She wrote "I love my friends Abby and Faith," adding the phrases "Lex was here. 2/1/10" and a smiley face.
When her Spanish teacher saw this, it was reported and the 12-year-old girl was handcuffed in metal cuffs (Not even the plastic ones they use on hardened criminals), led out of school and detained at the police station across the street.
School property should not be defaced and we want our kids to know this. But wasn’t making her stay after class and cleaning her desk more appropriate?
Alexa is a good student with a stellar attendance record. She was crying, vomiting and terrified. She called her mother immediately. When she saw her daughter in handcuffs, the police officer told her it was procedure.
Her mother, Moraima Tamacho, 49, an accountant, who lives with her daughter in Kew Gardens said "The whole situation has been a nightmare."

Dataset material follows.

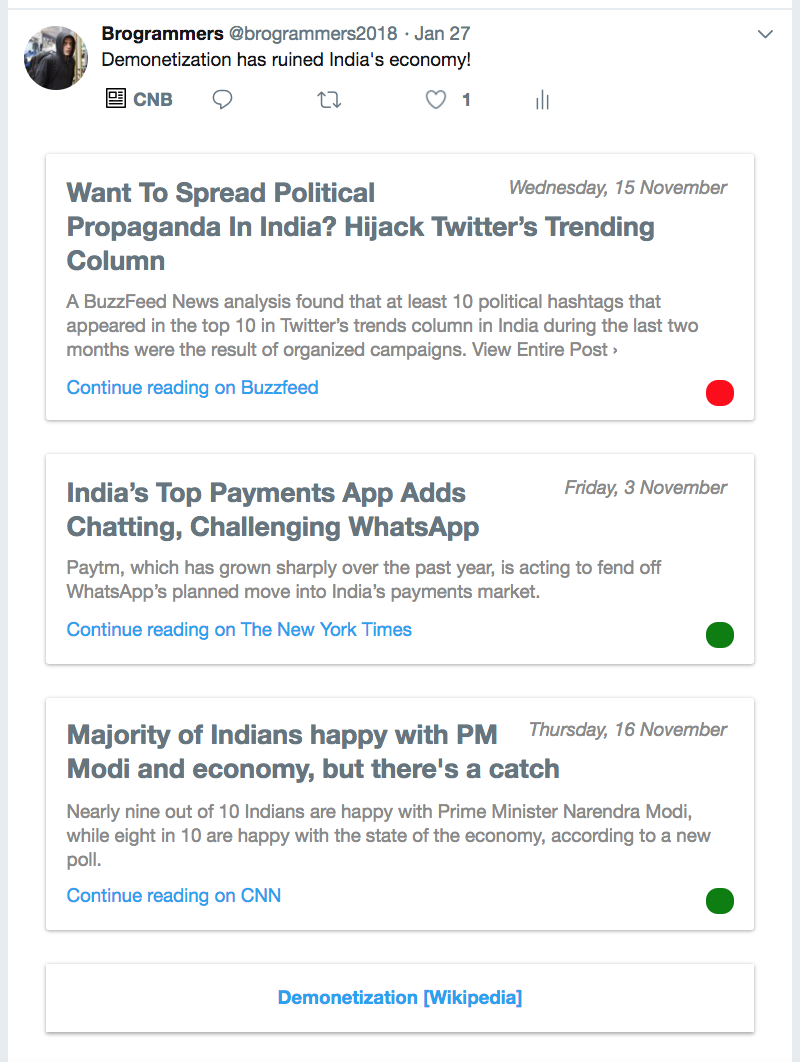
Task: Open India's Top Payments App headline
Action: coord(272,510)
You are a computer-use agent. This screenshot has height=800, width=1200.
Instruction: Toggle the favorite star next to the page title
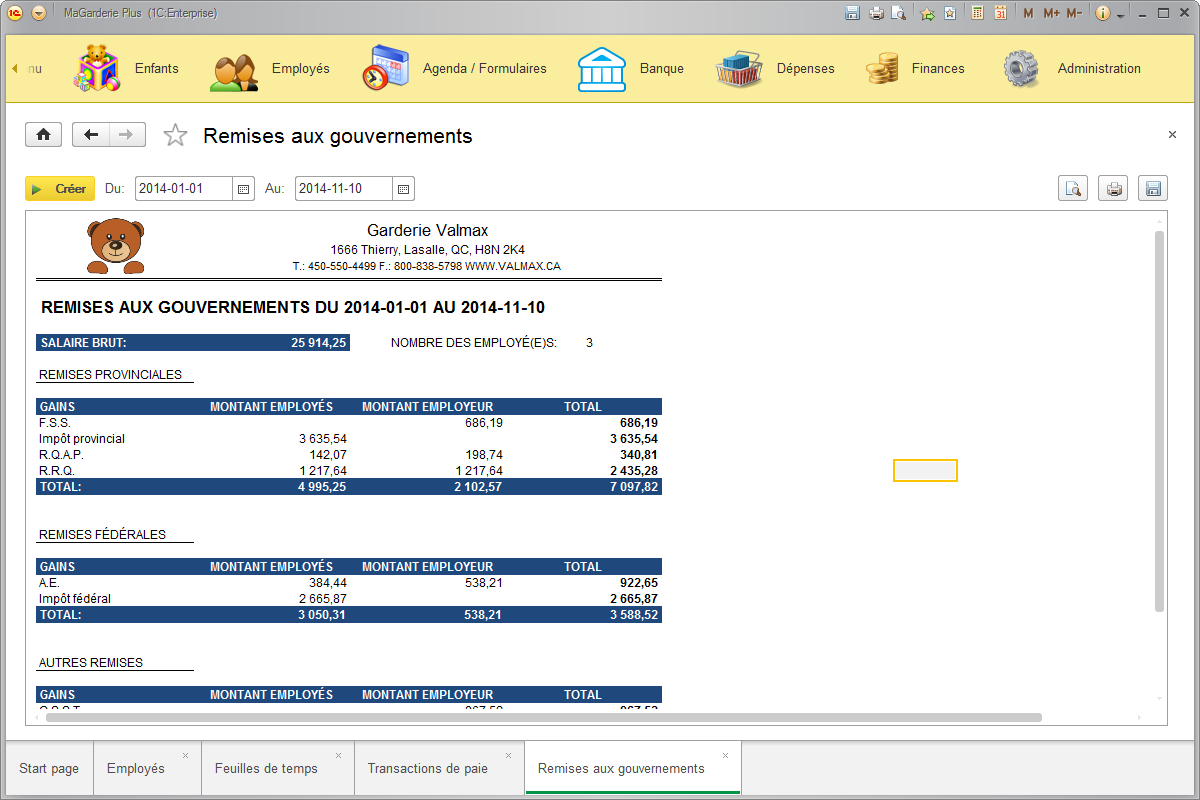(175, 134)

This poor child was humiliated. It’s bad enough when parents abuse their kids, but when kids are traumatized and arrested for a minor infraction, this is clearly child abuse on the part of the school.
According to news sources, City officials acknowledged Alexa's arrest was a mistake, and that City Education Department spokesman David Cantor said "Based on what we've seen so far, this shouldn't have happened."
Alexa is still suspended from school, her mother said. She and her mom went to family court on Tuesday, where Alexa was assigned eight hours of community service, a book report and an essay on what she learned from the experience.
Alexa Gonzalez no longer faces a suspension for scribbling with a lime green marker, but principal Marilyn Grant told her mother, that agency policy dictated that she calls the cops.
Grant told Alexa’s mother that it wasn't their fault that it was something they had to do," Camacho said of her meeting with Grant at Junior High School 190 in Forest Hills. "She doesn't consider it doodling."
According to Department of Education spokesperson Margie Feinberg "This should not have happened and the principal has lifted the suspension."
Hopefully the NYPD and the City Education Department will agree this is excessive punishment and change how kids are punished for minor infractions.
Even though kids shouldn't doodle on school property, they're being kids. Give them detention -- but excessive punishment is off the wall and completely wrong.
The NYPD is expected this month to start using Velcro handcuffs to subdue unruly kids following a pilot program in 22 schools in northern Queens. Hopefully they will be use donly for kids who present danger to themselves and others and not for "doodling" on their desks!